TASK INPUT START

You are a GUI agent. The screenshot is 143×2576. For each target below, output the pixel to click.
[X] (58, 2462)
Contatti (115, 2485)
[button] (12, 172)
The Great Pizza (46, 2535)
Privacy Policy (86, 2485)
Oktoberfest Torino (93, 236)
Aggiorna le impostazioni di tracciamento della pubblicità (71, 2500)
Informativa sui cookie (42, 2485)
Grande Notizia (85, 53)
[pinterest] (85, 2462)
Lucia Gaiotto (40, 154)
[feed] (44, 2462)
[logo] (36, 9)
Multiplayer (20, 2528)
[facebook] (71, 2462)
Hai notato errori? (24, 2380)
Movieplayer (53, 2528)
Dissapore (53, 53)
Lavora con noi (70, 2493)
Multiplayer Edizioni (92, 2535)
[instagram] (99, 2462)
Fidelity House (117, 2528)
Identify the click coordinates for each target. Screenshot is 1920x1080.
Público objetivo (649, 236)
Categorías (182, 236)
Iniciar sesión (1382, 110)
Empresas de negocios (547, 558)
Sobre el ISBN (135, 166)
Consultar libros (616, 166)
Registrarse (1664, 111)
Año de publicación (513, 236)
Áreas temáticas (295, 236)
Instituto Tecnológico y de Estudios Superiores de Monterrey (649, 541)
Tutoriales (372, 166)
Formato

TASK INPUT END

**WHAT IS EXPECTED:** Reprint the entries above in full, exactly as they are.

**RESULT OF THIS TASK:**
You are a GUI agent. The screenshot is 143×2576. For each target below, output the pixel to click.
[X] (58, 2462)
Contatti (115, 2485)
[button] (12, 172)
The Great Pizza (46, 2535)
Privacy Policy (86, 2485)
Oktoberfest Torino (93, 236)
Aggiorna le impostazioni di tracciamento della pubblicità (71, 2500)
Informativa sui cookie (42, 2485)
Grande Notizia (85, 53)
[pinterest] (85, 2462)
Lucia Gaiotto (40, 154)
[feed] (44, 2462)
[logo] (36, 9)
Multiplayer (20, 2528)
[facebook] (71, 2462)
Hai notato errori? (24, 2380)
Movieplayer (53, 2528)
Dissapore (53, 53)
Lavora con noi (70, 2493)
Multiplayer Edizioni (92, 2535)
[instagram] (99, 2462)
Fidelity House (117, 2528)
Identify the click coordinates for each target. Screenshot is 1920x1080.
Público objetivo (649, 236)
Categorías (182, 236)
Iniciar sesión (1382, 110)
Empresas de negocios (547, 558)
Sobre el ISBN (135, 166)
Consultar libros (616, 166)
Registrarse (1664, 111)
Año de publicación (513, 236)
Áreas temáticas (295, 236)
Instituto Tecnológico y de Estudios Superiores de Monterrey (649, 541)
Tutoriales (372, 166)
Formato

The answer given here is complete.